What the future brings
In this and the previous article, we have been taking a look at programming and natural languages by comparing them with each other. But, taking into account the general tendency of programming to be more and more high-level and resemble the way in which we actually speak, does it mean that very soon, such an analysis won’t be needed anymore, as we will be able to program using only natural language in a few years?
Actually, to say “yes” wouldn’t be such a long shot. In the era of search engines, autocomplete, automatic translation and the recently so popular ChatGPT, we can be sure that natural language processing has a very bright future ahead of it. One instance of the area where the work on that is already taking place is Project Wisdom, a Red Hat initiative in collaboration with IBM Research that aims to make Ansible usage faster and simpler. More specifically, “Project Wisdom will be able to read plain English entered by a user, and then generate automation content written in the Ansible syntax […]”. Although Project Wisdom solely focuses on the automation of automation (repetition intended), it is possible that also the future of programming will look similar.

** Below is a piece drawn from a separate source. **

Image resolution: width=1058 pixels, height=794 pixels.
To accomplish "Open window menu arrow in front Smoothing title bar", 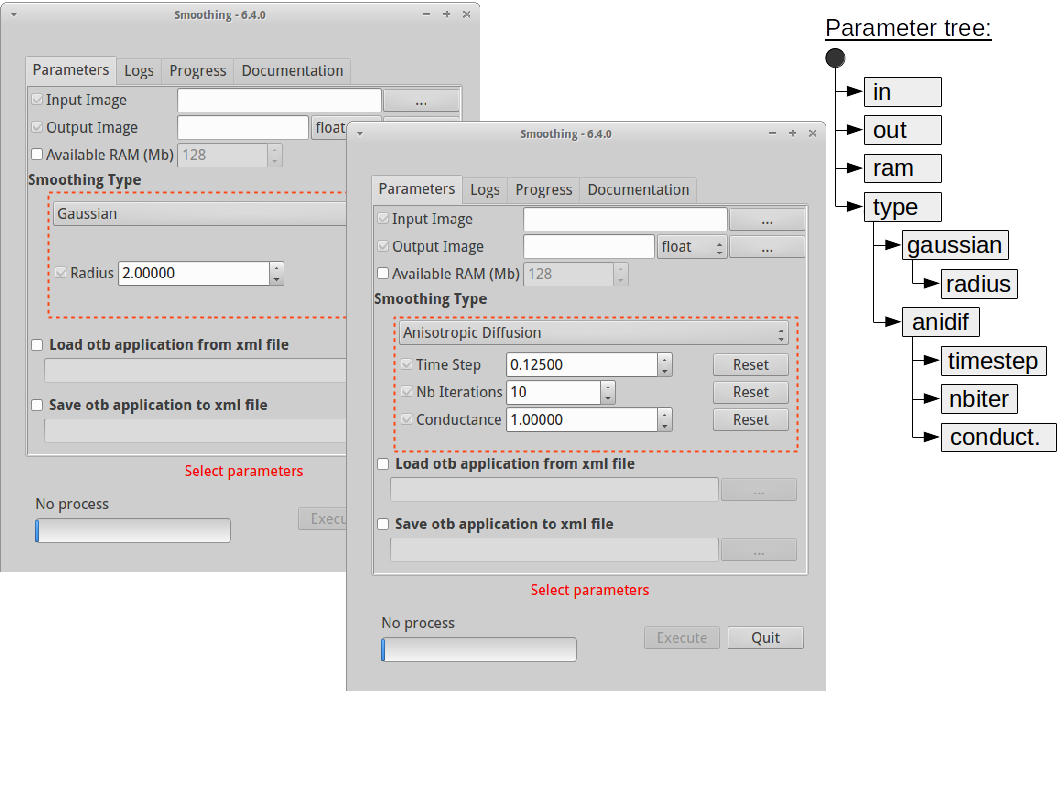I will coord(360,134).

One possible hindrance that I see in this respect, however, is the fact that natural language is not the best choice to say something clearly. All in all, our everyday communication is flawed – full of misunderstandings and, in effect, repetitions or disclaimers aimed at resolving any emerging doubts. For this exact reason, although programming in natural language may seem like a dream and the ultimate stage there is to achieve as far as coding is concerned, it could actually turn out way too tedious and counterproductive than the traditional approach of making use of programming languages. One of the solutions able to resolve that problem that pops into my head is that the computer could ask us additional questions along the way to get rid of any uncertainties as to what code to write for us.
Nevertheless, with the general tendency of the syntaxes being more and more abstract, I have no doubt that the still considerable abyss between natural and programming languages could soon be, if not annihilated, then at least drastically reduced, and our lines of code written in plain English would be changed into zeros and ones using a sophisticated compiler making use of a powerful AI model.